Сяо хочет подарить ему улыбку и тепло, поверить в эти сказки, созданные с таким трепетом и всеми деталями. Немного неумелыми в начале, но Сяо знает, в конце все было бы в лучшем виде. Итэр так… старается для него.

Проблема в том, что Сяо помнит, Сяо знает, и это не стереть просто так, как бы Итэр ни пытался обмануть его. Сяо не хочет нарушать момент и рушить иллюзии, стать причиной новых слез, а улыбки с человеческого лица стереть. К сожалению, он должен. И это кажется ему настоящим предательством, от начала и до конца, где он видит, как Итэру будет больно.

Его выбор просто иллюзия. В конце. Итэру всегда будет больно.

— Я наконец вспомнил, — говорит он, ловя чужой взгляд своим, потухающий бледный взгляд звезд, которые он так любил. И даже если однажды они лишатся своего света полностью, Сяо будет смотреть. До конца, потому что обещал, но больше — потому что хочет сам. Это он дать Итэру может — свою верность. И она же толкает его на разрушение всего вокруг. — Я вспомнил, — говорит он, — почему ты не хочешь возвращаться, Итэр. Я так пытался догнать тебя в этих мирах, видел фантомов и призраков, разрушал оставленные тобой стены столь долго, что совсем забыл. Почему ты убежал на самом деле.
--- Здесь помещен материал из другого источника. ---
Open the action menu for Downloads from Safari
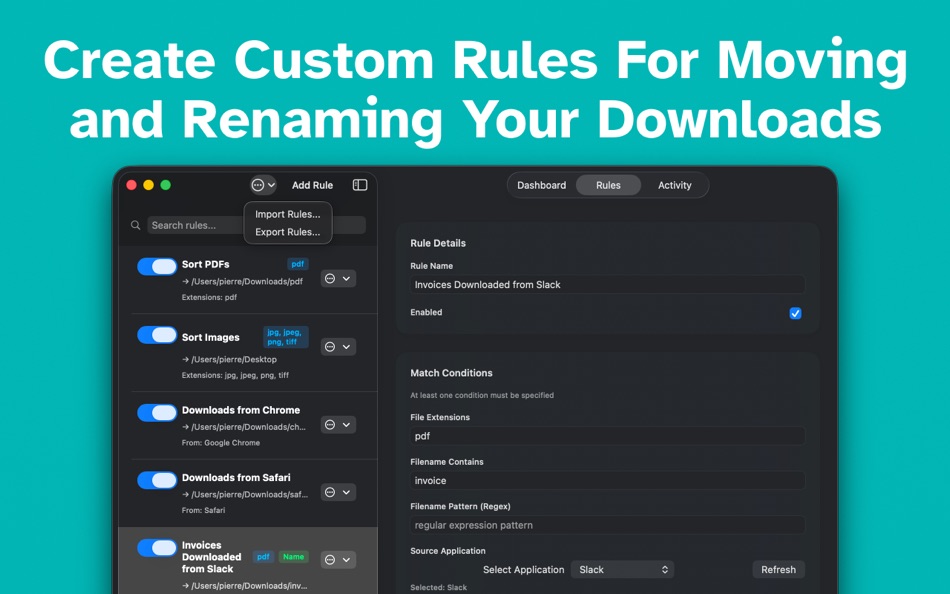The height and width of the screenshot is (594, 950). click(330, 492)
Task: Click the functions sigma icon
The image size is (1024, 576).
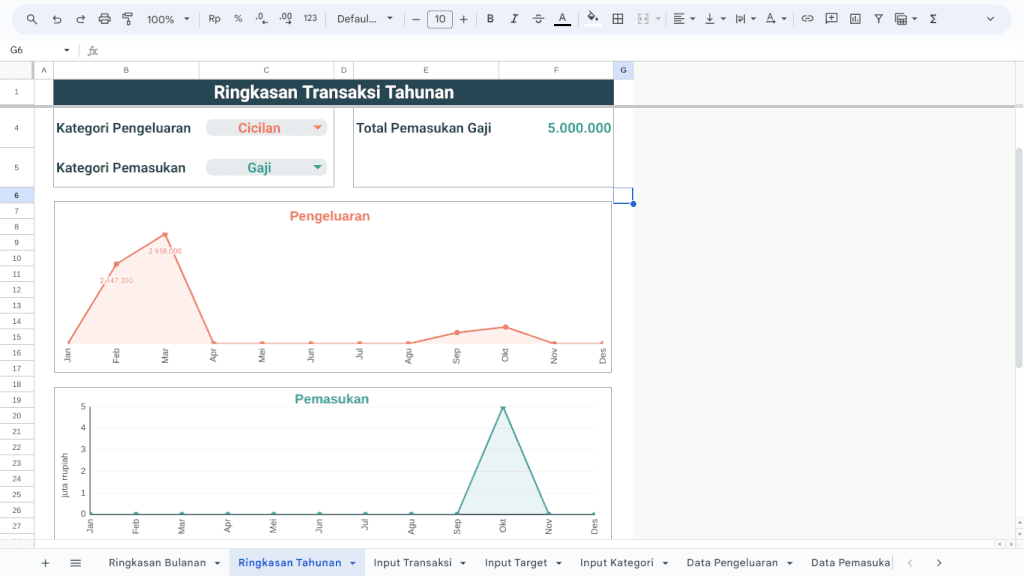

Итэр вздрагивает в его руках и отворачивается. Смотрит куда-то вниз, на длинные узкие улицы под ними, мелькающие огнями и пешеходами. Неизвестными Сяо вещами, которые выглядят довольно устрашающе, наверное, вблизи, но здесь, высоко-высоко, все эти точки кажутся лишь помехой. Огни и свет мешают разглядеть звезды, а луна кажется фонариком, далеким-далеким и бледным-бледным. Глупой декорацией на так себе покрашенном холсте с небом.

— Это твой родной мир? — спрашивает он вместо всех вопросов, что повисли между ними. Итэр кивает, сжимаясь еще больше. Ловит взглядом отражение солнца в луне и неясные капельки звезд в черноте. Кивает снова, скорее самому себе, а потом грустно улыбается.